Harper becomes youngest NL All-Star starter; Davis leads balloting
NEW YORK — Bryce Harper has smashed barriers and made uncommon occurrences routine since his teens, and the pattern continued Saturday afternoon as a late flood of fans’ votes made the former Las Vegas High and College of Southern Nevada standout the youngest National League starter in the history of the All-Star Game.
Baltimore slugger Chris Davis powered past Detroit Triple Crown winner Miguel Cabrera in the final week to claim the most fan votes in All-Star game balloting.
Right-hander Max Scherzer was one of a major league-best six Tigers chosen for the All-Star game July 16 at Citi Field in New York. St. Louis catcher Yadier Molina led the NL fan vote announced Saturday night. He is one of the Cardinals’ five All-Stars, tops in the NL.
“I think any time you are getting that recognition not only from your fan base but from everybody across the nation I think it feels good to know that people are watching,” Davis said.

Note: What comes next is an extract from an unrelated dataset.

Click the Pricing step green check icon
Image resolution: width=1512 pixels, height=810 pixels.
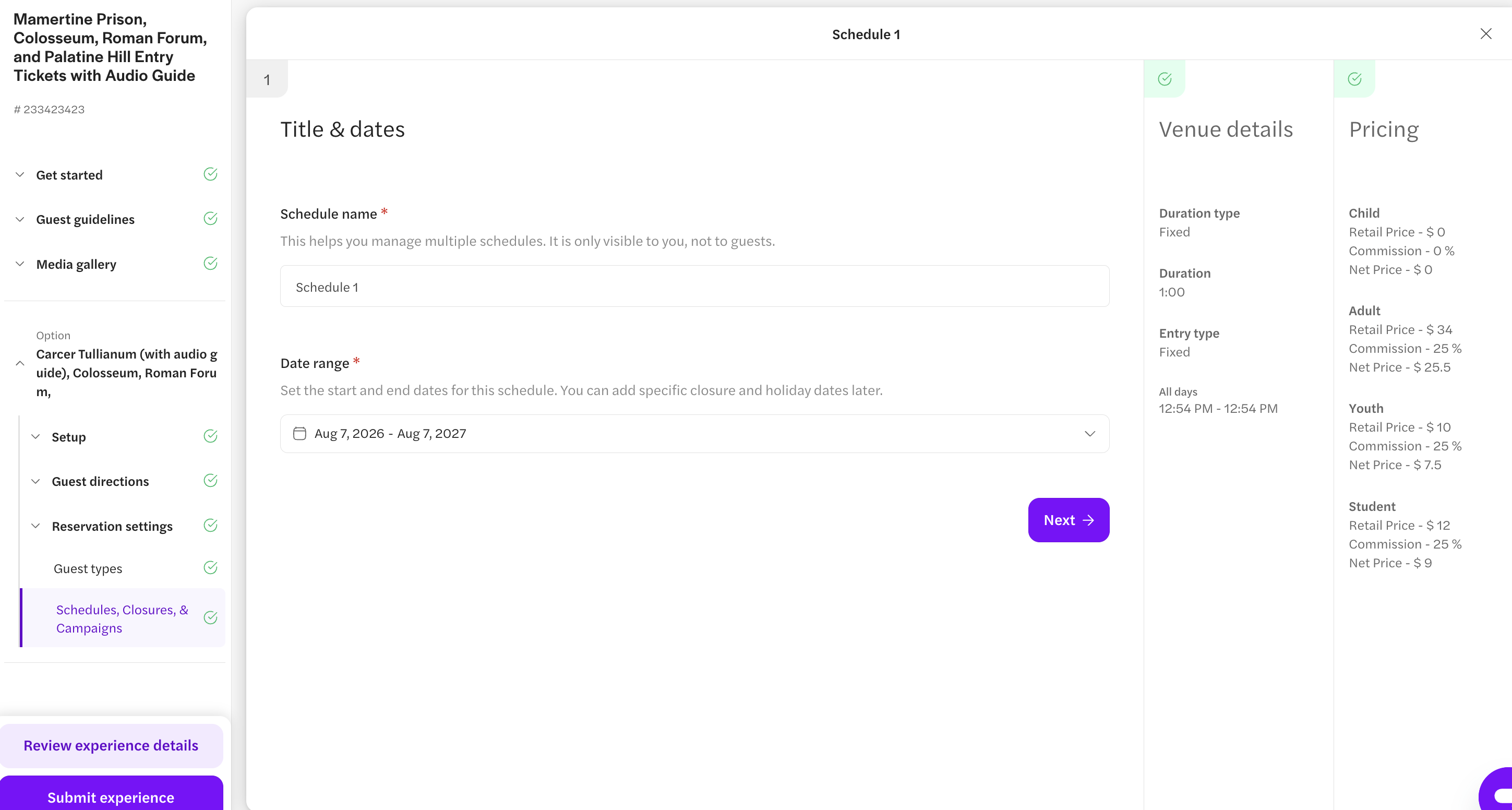[1354, 79]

Mets young ace Matt Harvey and third baseman David Wright will represent the host team in the 84th All-Star game. Harvey received the most votes among NL pitchers in the player balloting, outpacing the Dodgers’ Clayton Kershaw.

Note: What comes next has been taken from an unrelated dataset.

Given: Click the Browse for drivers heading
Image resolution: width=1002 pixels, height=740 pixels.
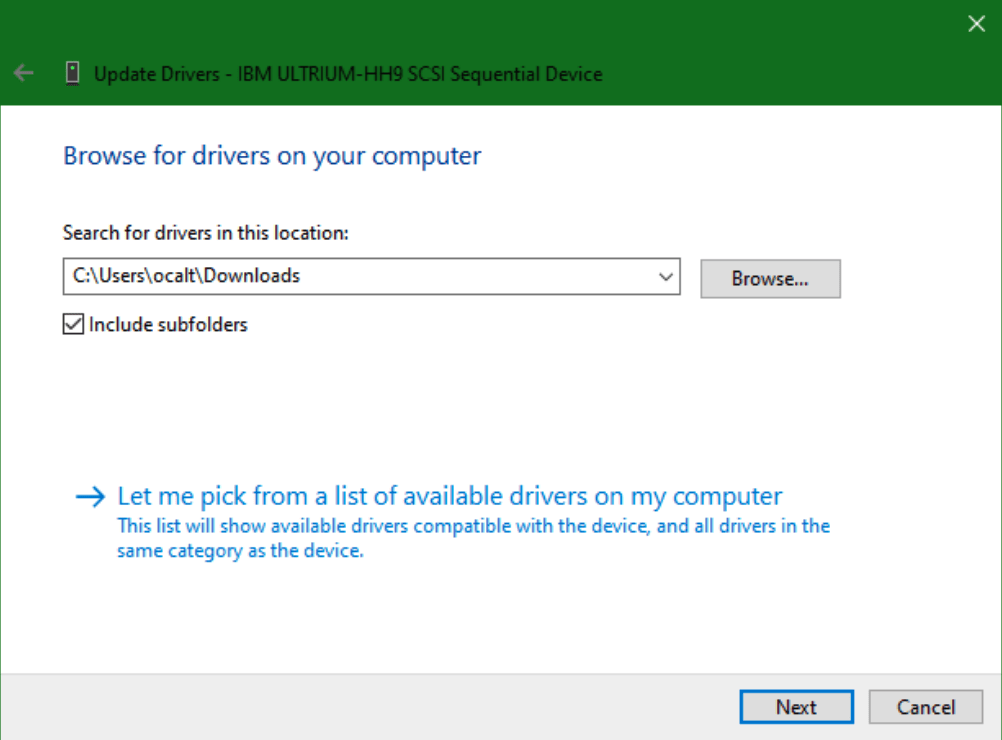Looking at the screenshot, I should pos(272,156).
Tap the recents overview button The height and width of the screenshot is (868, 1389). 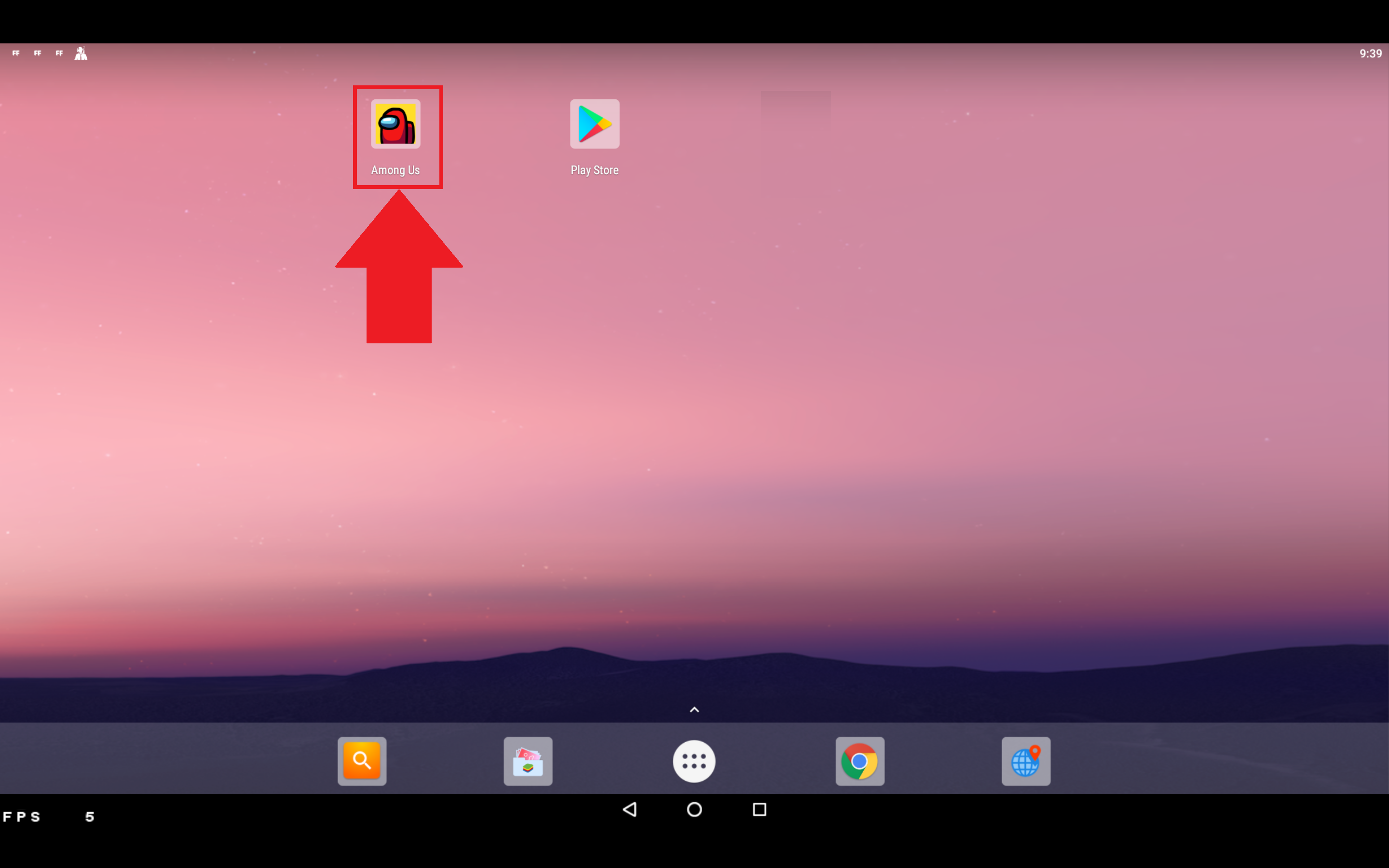point(759,809)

Cuban defector Yasiel Puig wasn’t picked — not yet, at least. The Los Angeles Dodgers outfielder with just one breathless month in the big leagues is among five candidates for the final NL spot, with fans able to vote online through Thursday.

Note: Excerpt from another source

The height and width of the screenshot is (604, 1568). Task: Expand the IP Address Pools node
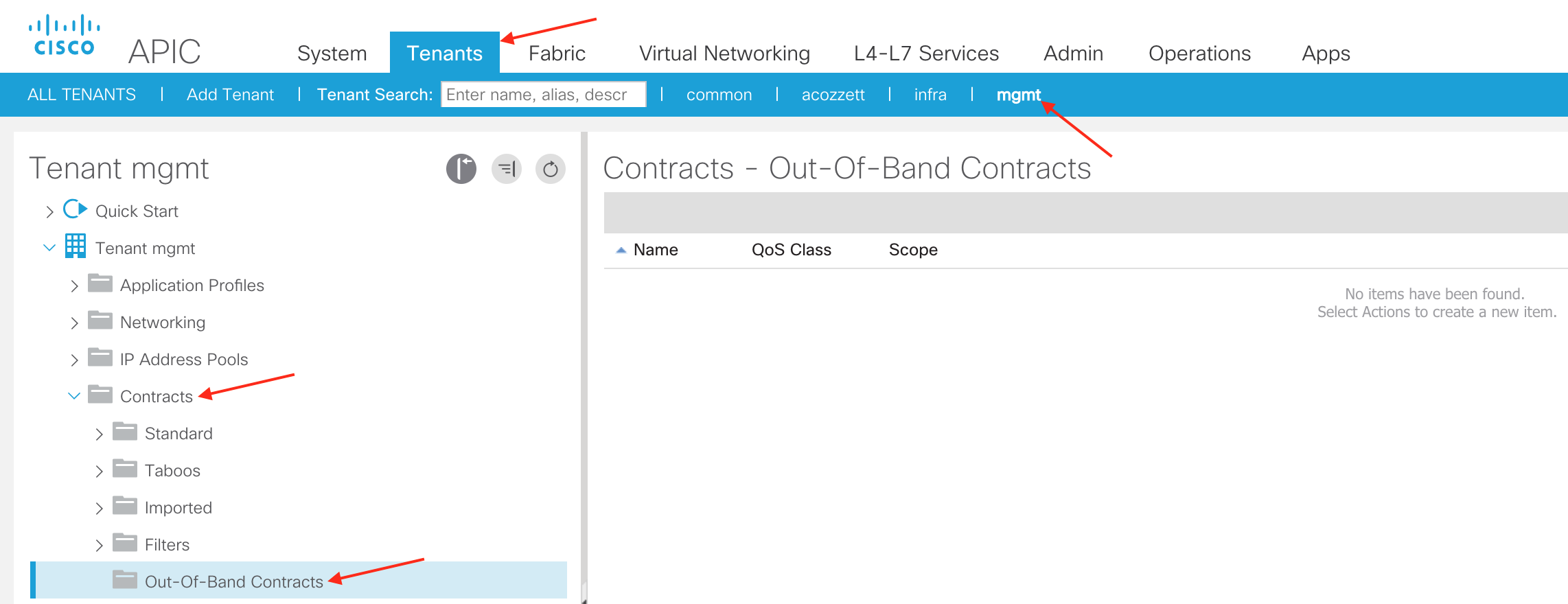click(x=74, y=360)
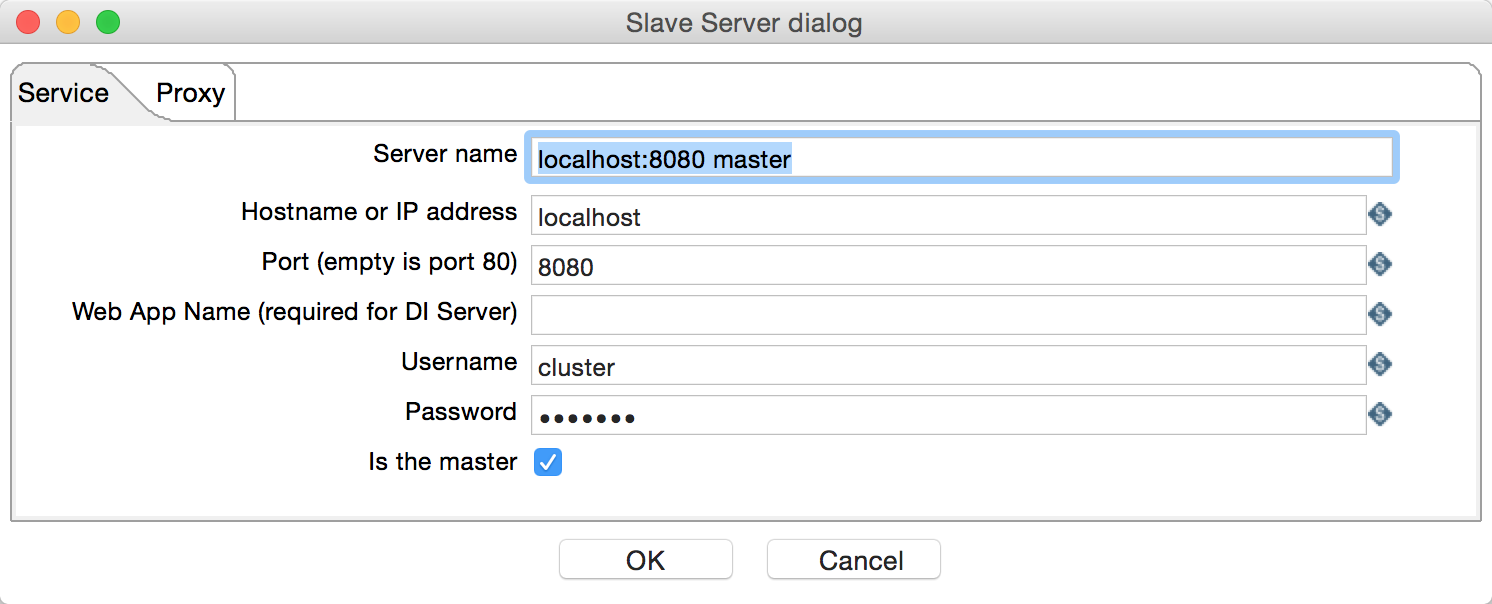1492x604 pixels.
Task: Click the variable icon beside the Port field
Action: [1380, 264]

Puig is joined in the final NL five by shortstop Ian Desmond of Washington, first basemen Freddie Freeman of Atlanta, Adrian Gonzalez of the Los Angeles Dodgers, and outfielder Hunter Pence of San Francisco.
The American League’s five are all relievers: Detroit’s Joaquin Benoit, Toronto’s Steve Delabar, the Yankees’ David Robertson, Texas’ Tanner Scheppers, and Boston’s Koji Uehara.
New York Yankees closer Mariano Rivera was one of the 68 players selected. The 43-year-old career saves leader will hop across town as part of his retirement tour for a 13th All-Star appearance, second most by a pitcher behind Hall of Famer Warren Spahn, who made 17 teams.
“The fact that I went through all the adversity and I’m standing here talking about the All-Star game ... it’s a privilege,” said Rivera, who has 29 saves this year after missing nearly all of last season with a torn knee ligament.
Davis finished with 8,272,243 fan votes to edge Cabrera, who had 8,013,874, for his first All-Star selection. Davis has 33 homers, seventh best before the break in big league history.
Davis is the second first-time All-Star to lead the voting, joining Seattle outfielder Ichiro Suzuki (2001).
The first baseman with the cool nickname of “Crush” is one of three Orioles to be selected by fans, the first time that has happened since Cal Ripken Jr. was one of the picks in 1997.
Shortstop J.J. Hardy and center fielder Adam Jones will take the field with Davis. Baltimore third baseman Manny Machado was picked as a reserve.
Scherzer is the first pitcher to start a season 13-0 since Rgoer Clemens in 1986. He was joined from Detroit by first baseman Prince Fielder, shortstop Jhonny Peralta, and outfielder Torii Hunter. Tigers manager Jim Leyland, who will run the AL squad after leading Detroit to the World Series, picked his ace Justin Verlander for the team.
“This is not a simple thing, but I’m proud of it,” Leyland said. “We worked hard on it. We’re not going to be perfect. I put a lot of time and thought into it. I had a lot of help. It’s still not going to make everybody happy. There’s going to be guys who should be All-Stars who are left off. That happens every year.”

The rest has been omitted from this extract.